The WeensyOS kernel occupies virtual addresses 0 through 0xFFFFF; the process address space starts at PROC_START_ADDR == 0x100000 and goes up to (but not including) MEMSIZE_VIRTUAL == 0x300000.

QUESTION KERN-2A. True or false: On x86-64 Linux, like on WeensyOS, the kernel occupies low virtual addresses.

False

QUESTION KERN-2B. On WeensyOS, which region of a process’s address space is closest to the kernel’s address space? Choose from code, data, stack, and heap.

Code

QUESTION KERN-2C. On Linux on an x86-64 machine, which region of a process’s address space is closest to the kernel’s address space? Choose from code, data, stack, and heap.

Stack

Recall that the WeensyOS sys_page_alloc(addr) system call allocates a new physical page at the given virtual address. Here’s an example kernel implementation of sys_page_alloc, taken from the WeensyOS interrupt function:

case INT_SYS_PAGE_ALLOC: {
    uintptr_t addr = current->p_registers.reg_rdi;
    // [A]

    int free_pn = find_free_physical_page();
    if (free_pn < 0) { // no free physical pages
        console_printf(CPOS(24, 0), 0x0C00, "Out of physical memory!\n");
        current->p_registers.reg_rax = -1; // return result in %rax
        break; // will call run(current)
    }
    // [B]

    // otherwise, allocate the page
    assert(pageinfo[free_pn].refcount == 0);
    pageinfo[free_pn].refcount += 1;
    pageinfo[free_pn].owner = current->p_pid;
    // [C]

    // and map it into the user’s address space
    virtual_memory_map(current->p_pagetable, addr, PAGEADDRESS(free_pn), PAGESIZE, PTE_P | PTE_U | PTE_W, NULL);
    current->p_registers.reg_rax = 0;
    // [D]

    break;
}

QUESTION KERN-2D. Thanks to insufficient checking, this implementation allows a WeensyOS process to crash the operating system or even take it over. This kernel is not isolated. What the kernel should do is return −1 when the calling process supplies bad arguments. Write code that, if executed at slot [A], would preserve kernel isolation and handle bad arguments correctly.

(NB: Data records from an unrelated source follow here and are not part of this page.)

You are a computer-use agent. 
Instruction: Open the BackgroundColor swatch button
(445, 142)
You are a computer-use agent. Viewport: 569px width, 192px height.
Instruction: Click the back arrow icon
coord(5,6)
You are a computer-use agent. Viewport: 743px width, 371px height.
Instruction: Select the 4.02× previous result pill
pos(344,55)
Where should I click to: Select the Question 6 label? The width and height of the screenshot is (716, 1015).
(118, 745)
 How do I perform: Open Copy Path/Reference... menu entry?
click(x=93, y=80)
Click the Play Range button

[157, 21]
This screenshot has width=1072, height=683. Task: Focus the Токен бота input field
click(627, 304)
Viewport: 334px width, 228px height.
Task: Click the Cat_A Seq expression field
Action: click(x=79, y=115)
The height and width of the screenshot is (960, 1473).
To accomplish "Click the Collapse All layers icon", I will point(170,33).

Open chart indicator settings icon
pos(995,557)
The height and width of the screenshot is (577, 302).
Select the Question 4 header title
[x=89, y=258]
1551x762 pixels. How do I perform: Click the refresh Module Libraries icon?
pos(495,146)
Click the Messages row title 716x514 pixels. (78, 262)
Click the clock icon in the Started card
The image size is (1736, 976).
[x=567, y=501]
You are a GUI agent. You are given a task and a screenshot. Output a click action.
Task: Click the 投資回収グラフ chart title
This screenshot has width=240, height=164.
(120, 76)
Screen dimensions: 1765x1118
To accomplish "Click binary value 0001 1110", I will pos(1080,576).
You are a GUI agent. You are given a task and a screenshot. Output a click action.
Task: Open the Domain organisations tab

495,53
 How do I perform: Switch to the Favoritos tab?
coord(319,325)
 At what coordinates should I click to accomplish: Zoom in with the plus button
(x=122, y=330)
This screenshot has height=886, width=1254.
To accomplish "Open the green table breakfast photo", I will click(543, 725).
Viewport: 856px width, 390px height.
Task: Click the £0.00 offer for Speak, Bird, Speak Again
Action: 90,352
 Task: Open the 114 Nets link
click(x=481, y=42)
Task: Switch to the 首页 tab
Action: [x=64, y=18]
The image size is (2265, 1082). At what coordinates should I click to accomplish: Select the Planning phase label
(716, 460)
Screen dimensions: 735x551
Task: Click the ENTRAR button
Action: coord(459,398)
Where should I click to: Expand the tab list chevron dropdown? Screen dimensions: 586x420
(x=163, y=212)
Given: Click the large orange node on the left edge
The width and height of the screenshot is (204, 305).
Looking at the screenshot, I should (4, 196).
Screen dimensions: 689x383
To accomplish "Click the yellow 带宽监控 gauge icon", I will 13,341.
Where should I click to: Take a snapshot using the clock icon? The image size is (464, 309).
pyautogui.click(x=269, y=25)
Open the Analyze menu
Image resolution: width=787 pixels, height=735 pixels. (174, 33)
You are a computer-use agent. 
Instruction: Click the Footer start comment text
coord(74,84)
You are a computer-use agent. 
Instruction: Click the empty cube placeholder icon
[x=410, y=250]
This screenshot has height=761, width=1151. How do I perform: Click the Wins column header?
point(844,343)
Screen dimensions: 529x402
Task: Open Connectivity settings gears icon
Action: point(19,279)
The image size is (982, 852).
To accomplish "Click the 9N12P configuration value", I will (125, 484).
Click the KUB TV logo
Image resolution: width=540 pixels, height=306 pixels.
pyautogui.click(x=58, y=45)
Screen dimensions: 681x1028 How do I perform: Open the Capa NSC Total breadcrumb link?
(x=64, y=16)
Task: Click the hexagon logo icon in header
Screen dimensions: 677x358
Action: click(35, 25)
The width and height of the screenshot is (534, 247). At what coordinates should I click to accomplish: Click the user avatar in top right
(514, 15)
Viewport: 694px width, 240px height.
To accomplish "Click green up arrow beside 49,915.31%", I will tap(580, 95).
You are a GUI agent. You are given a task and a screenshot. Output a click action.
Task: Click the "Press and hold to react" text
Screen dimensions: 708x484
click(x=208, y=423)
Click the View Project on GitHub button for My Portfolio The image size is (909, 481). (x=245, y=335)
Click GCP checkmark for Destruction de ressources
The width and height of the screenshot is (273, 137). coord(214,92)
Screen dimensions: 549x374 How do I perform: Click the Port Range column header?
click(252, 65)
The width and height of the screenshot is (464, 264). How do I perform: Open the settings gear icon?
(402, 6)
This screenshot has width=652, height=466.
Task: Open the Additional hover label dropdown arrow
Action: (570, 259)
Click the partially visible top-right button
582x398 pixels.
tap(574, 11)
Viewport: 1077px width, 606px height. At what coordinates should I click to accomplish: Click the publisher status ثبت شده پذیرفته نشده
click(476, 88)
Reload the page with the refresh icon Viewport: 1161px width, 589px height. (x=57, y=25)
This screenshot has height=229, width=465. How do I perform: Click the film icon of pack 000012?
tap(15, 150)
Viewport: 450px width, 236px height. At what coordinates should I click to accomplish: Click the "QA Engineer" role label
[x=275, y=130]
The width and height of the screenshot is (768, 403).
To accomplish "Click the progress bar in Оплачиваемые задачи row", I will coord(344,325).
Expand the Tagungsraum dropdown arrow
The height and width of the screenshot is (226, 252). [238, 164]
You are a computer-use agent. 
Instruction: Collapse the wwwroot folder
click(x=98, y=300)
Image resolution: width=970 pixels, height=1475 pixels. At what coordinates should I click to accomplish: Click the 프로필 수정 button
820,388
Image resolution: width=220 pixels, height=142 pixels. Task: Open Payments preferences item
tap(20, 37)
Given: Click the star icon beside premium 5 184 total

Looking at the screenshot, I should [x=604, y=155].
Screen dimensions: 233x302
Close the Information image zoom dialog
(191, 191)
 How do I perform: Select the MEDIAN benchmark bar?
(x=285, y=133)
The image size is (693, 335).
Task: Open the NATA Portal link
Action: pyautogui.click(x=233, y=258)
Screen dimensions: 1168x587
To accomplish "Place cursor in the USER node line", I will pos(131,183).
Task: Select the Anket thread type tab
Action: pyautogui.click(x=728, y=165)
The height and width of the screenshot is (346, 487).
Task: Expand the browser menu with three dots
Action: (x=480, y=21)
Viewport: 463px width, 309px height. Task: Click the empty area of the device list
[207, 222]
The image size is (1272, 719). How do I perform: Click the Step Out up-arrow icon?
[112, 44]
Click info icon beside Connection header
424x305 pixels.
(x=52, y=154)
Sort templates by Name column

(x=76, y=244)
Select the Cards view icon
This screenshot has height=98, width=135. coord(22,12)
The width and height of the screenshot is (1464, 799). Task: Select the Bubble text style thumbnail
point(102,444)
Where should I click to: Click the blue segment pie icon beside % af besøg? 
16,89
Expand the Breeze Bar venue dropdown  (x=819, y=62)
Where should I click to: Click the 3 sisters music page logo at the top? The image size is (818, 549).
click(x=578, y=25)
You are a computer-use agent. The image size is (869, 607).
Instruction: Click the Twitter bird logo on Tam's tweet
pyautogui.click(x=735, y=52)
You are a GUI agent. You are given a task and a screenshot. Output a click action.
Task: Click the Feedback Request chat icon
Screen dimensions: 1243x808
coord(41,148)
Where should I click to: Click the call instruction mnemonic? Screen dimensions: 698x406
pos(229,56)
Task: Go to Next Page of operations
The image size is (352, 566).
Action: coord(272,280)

if (addr % PAGESIZE != 0 || addr < PROC_START_ADDR || addr >= MEMSIZE_VIRTUAL) {
    current->p_registers.reg_rax = -1;
    break;
}

QUESTION KERN-2E. This implementation has another problem, which the following process would trigger:

void process_main(void) {
    heap_top = ROUNDUP((uint8_t*) end, PAGESIZE); // first address in heap region
    while (1) {
        sys_page_alloc(heap_top);
        sys_yield();
    }
}

This process code repeatedly allocates a page at the same address. What should happen is that the kernel should repeatedly deallocate the old page and replace it with a newly-allocated page. But that’s not what will happen given the example implementation.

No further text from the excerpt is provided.